Aim of the exercise - Only the number is wanted: how many lines in the data contain "item"?

Data for this task -
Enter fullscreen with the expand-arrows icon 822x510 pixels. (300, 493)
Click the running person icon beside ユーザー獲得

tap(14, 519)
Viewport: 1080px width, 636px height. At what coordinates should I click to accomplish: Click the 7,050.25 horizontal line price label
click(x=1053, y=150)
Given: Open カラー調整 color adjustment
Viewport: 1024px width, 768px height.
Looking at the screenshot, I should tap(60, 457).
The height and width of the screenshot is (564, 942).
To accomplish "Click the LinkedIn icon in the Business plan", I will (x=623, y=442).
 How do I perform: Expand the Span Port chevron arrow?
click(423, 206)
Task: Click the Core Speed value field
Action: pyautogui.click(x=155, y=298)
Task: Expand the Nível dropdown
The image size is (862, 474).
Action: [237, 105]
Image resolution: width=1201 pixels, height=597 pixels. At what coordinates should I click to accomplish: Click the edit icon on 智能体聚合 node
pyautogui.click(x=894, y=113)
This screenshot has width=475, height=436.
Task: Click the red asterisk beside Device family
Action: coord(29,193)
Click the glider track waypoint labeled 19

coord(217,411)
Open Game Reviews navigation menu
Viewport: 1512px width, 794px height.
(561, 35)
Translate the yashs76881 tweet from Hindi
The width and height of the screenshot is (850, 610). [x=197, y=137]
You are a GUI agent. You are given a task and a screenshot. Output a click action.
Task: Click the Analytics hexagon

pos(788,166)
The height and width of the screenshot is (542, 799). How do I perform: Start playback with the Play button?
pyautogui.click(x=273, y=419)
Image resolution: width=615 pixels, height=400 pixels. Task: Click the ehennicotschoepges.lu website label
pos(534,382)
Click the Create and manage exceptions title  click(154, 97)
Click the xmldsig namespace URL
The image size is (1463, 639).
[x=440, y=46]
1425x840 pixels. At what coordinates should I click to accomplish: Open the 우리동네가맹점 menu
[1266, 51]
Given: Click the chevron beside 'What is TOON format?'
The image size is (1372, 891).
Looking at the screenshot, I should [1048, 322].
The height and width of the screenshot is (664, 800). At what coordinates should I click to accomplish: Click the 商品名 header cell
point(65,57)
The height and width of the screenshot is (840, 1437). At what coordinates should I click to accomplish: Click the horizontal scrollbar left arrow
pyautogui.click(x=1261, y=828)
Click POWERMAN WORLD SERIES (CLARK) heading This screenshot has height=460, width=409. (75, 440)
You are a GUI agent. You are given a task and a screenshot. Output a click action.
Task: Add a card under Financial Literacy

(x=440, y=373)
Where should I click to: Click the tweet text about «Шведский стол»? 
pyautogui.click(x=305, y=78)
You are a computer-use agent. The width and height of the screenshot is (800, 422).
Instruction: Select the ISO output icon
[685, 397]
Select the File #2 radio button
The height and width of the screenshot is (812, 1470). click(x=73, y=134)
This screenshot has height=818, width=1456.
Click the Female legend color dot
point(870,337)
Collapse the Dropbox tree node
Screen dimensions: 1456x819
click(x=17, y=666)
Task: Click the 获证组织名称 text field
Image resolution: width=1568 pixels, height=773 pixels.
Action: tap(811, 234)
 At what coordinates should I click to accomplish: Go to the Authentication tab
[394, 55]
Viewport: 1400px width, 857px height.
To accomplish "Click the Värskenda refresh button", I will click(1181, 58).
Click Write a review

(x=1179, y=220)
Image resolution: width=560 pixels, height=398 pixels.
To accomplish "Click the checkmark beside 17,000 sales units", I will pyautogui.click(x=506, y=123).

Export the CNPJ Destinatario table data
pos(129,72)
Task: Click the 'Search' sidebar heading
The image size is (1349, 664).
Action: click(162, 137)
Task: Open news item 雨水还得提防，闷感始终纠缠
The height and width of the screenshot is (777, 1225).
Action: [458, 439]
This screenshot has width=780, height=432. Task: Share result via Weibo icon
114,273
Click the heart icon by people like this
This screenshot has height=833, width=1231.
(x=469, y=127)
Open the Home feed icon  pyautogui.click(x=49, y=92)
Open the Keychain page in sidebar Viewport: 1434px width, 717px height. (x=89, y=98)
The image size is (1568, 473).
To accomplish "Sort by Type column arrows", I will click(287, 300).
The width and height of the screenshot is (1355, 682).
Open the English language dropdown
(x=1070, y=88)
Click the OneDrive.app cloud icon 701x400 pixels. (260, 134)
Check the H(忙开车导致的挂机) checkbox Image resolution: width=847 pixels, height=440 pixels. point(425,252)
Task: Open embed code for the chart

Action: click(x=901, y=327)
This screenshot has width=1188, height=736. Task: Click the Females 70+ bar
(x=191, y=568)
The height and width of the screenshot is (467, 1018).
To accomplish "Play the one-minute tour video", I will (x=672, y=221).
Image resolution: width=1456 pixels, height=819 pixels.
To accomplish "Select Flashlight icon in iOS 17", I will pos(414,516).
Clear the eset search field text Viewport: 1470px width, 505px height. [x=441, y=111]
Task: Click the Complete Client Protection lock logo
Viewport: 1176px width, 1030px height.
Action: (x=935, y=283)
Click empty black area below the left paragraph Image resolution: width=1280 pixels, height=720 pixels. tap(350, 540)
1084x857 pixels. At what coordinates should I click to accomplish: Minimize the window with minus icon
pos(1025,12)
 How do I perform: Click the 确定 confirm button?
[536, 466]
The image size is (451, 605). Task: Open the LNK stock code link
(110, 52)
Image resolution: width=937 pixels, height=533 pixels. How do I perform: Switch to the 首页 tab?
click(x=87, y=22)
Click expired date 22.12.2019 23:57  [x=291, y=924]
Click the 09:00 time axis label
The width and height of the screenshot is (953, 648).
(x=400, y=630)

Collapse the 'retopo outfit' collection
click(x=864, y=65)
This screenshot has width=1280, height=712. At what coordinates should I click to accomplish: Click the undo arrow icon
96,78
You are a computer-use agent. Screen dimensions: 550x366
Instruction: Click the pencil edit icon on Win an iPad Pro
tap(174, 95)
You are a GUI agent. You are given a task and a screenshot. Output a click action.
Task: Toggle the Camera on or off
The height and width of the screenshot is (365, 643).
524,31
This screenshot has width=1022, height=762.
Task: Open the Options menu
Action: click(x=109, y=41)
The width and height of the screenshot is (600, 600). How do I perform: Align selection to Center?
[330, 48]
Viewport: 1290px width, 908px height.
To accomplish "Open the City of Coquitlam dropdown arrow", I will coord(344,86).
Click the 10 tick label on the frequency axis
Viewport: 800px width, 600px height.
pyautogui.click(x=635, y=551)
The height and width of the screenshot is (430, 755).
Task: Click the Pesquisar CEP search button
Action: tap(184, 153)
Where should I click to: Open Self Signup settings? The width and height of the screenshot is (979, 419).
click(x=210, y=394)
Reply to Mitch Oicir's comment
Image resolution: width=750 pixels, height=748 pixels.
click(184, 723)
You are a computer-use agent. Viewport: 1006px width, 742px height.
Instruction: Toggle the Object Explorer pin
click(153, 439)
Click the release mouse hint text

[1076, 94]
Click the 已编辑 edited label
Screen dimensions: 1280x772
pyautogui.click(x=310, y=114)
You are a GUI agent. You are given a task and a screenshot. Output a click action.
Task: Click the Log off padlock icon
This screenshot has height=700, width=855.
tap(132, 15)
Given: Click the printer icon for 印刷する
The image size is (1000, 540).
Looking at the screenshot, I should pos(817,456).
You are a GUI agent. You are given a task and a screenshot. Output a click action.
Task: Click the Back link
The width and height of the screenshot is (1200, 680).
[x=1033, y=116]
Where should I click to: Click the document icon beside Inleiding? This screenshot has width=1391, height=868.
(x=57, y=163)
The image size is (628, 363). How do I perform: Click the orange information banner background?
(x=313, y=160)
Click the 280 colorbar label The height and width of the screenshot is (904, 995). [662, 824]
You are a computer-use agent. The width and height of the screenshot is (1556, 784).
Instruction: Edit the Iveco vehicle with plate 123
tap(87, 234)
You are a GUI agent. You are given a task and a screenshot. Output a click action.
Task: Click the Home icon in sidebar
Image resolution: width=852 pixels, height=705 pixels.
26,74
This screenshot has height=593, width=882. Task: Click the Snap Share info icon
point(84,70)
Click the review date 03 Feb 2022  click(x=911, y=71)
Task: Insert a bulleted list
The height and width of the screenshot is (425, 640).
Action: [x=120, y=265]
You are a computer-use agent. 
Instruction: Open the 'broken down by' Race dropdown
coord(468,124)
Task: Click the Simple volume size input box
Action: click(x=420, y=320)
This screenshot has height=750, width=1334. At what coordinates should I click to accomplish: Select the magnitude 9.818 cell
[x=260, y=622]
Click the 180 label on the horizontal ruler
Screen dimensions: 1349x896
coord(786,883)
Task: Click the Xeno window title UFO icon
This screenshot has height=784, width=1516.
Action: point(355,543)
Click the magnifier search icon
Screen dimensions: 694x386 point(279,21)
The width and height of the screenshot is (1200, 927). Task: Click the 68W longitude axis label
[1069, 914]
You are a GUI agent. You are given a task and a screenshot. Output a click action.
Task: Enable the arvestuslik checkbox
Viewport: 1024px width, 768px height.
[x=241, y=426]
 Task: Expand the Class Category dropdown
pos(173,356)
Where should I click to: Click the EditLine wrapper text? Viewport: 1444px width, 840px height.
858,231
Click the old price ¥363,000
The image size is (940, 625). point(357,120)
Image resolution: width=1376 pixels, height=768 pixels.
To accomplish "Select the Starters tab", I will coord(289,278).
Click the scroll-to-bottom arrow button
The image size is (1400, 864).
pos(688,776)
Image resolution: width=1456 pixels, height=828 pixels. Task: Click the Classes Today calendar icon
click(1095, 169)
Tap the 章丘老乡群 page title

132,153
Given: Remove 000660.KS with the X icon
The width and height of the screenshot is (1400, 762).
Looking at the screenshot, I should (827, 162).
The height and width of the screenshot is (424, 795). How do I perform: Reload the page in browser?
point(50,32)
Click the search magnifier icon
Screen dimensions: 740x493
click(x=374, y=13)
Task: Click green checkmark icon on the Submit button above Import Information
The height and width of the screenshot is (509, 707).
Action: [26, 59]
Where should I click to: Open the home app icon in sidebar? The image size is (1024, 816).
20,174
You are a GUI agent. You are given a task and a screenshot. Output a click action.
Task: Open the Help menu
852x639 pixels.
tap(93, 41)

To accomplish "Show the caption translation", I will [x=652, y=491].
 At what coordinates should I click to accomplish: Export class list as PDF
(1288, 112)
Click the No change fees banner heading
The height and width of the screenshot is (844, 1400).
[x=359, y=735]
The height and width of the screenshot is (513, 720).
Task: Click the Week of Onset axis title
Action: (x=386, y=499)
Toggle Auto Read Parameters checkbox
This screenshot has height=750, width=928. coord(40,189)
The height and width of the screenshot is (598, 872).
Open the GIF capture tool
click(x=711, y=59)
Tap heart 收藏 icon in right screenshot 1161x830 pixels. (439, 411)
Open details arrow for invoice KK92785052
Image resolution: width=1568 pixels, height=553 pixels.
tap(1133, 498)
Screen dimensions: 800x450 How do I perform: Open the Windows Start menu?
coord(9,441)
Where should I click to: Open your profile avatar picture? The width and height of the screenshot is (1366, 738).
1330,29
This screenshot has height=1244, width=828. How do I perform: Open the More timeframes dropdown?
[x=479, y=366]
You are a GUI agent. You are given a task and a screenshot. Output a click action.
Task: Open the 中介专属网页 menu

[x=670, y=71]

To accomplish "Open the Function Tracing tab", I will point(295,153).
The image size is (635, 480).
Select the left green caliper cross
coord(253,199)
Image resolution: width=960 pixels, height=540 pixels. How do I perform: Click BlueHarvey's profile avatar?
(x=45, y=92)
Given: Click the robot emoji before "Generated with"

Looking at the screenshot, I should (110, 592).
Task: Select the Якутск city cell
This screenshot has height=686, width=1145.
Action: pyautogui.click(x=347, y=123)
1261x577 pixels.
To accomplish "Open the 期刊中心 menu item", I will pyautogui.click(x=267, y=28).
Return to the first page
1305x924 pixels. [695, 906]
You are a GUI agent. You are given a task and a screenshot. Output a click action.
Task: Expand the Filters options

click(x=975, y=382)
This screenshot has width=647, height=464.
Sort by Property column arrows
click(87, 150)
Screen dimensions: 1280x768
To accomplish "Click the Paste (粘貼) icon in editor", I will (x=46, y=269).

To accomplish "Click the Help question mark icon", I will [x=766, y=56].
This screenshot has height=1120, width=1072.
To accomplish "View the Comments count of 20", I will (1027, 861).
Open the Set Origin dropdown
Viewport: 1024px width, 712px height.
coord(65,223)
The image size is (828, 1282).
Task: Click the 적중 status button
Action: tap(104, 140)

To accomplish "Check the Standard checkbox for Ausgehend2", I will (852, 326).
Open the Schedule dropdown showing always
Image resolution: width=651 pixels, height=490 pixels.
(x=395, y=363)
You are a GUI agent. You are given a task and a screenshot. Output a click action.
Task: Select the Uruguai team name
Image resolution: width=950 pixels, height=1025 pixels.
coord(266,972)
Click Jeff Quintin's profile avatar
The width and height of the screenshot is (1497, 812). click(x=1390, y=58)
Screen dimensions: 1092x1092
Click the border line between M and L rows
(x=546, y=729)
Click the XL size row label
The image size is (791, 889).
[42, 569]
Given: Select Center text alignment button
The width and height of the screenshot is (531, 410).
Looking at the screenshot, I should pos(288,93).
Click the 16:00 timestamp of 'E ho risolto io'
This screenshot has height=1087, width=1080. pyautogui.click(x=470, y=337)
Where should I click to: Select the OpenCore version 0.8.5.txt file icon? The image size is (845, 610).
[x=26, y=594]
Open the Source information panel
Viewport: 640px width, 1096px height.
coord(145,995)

Finished task - 2